Generate model responses and stream the results.

* **Method**: `POST`
* **URL**: `http://localhost:8000/generate_stream`
* **Parameters**:
   * `dialogue_history`: List of dialogue messages (optional)
   * `prompt`: User input prompt (if dialogue history is not provided)
   * `max_length`: Maximum number of tokens to generate
   * `temperature`: Parameter to control generation randomness
   * `generation_kwargs`: Other generation parameters (optional)

### 2. `/generate`

Generate model responses without streaming.

* **Method**: `POST`
* **URL**: `http://localhost:8000/generate`
* **Parameters**: Same as `/generate_stream`

## Client Usage
### install
```bash
pip install ShareLMAPI
```
Here's an example of how to use the `LocalModelAPIClient` to call the API:

```python
from ShareLMAPI.client import ShareLMAPIClient

# Create API client
client = ShareLMAPIClient(base_url="http://localhost:8000")

# Streaming generation
for chunk in client.generate_text("Once upon a time", max_length=50, streamer=True):
    print(chunk, end='', flush=True)

# Non-streaming generation
response = client.generate_text("What is the capital of France?", max_length=50, streamer=False)
print(response)

# Using dialogue history
dialogue_history = [
    {"role": "user", "content": "Hi, who are you?"},
    {"role": "assistant", "content": "I'm an AI assistant. How can I help you today?"},
    {"role": "user", "content": "Can you explain quantum computing?"}
]
response = client.generate_text(dialogue_history=dialogue_history, max_length=200, streamer=False)
print(response)
```

## Testing

Run the following command in the project root directory to execute tests:

```bash
pytest -s tests/test_client.py
```

This will run the tests and display the output results.

## Contributing

Contributions of any form are welcome.

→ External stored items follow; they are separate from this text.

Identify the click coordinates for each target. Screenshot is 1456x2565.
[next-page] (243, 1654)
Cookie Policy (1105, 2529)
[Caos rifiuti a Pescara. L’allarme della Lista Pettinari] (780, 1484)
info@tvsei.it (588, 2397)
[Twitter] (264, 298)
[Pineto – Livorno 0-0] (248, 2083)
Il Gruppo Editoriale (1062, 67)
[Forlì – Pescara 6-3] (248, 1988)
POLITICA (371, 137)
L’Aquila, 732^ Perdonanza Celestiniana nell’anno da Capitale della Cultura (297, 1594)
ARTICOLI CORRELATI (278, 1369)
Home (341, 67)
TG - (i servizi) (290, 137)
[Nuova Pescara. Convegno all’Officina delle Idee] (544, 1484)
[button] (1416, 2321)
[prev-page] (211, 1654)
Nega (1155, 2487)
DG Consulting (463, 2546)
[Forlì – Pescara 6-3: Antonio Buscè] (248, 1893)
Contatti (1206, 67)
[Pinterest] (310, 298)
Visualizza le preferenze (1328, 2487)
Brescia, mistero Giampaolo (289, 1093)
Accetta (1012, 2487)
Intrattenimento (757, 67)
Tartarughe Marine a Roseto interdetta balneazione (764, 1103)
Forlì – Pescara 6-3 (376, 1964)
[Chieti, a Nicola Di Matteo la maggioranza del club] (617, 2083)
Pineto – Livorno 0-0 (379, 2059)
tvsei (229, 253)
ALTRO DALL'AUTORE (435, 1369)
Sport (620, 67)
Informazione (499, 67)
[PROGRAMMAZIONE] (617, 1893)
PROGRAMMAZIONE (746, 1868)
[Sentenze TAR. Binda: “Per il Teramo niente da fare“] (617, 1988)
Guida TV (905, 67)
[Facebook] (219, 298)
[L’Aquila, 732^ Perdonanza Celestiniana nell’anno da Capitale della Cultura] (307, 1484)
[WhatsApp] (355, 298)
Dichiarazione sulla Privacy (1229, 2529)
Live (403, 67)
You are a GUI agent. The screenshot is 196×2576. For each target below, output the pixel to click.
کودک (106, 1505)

Please follow these steps:

1. Fork the repository
2. Create your feature branch (`git checkout -b feature/AmazingFeature`)
3. Commit your changes (`git commit -m 'Add some AmazingFeature'`)
4. Push to the branch (`git push origin feature/AmazingFeature`)
5. Open a Pull Request

## License

This project is open-sourced under the MIT License. See the [LICENSE](LICENSE) file for more details.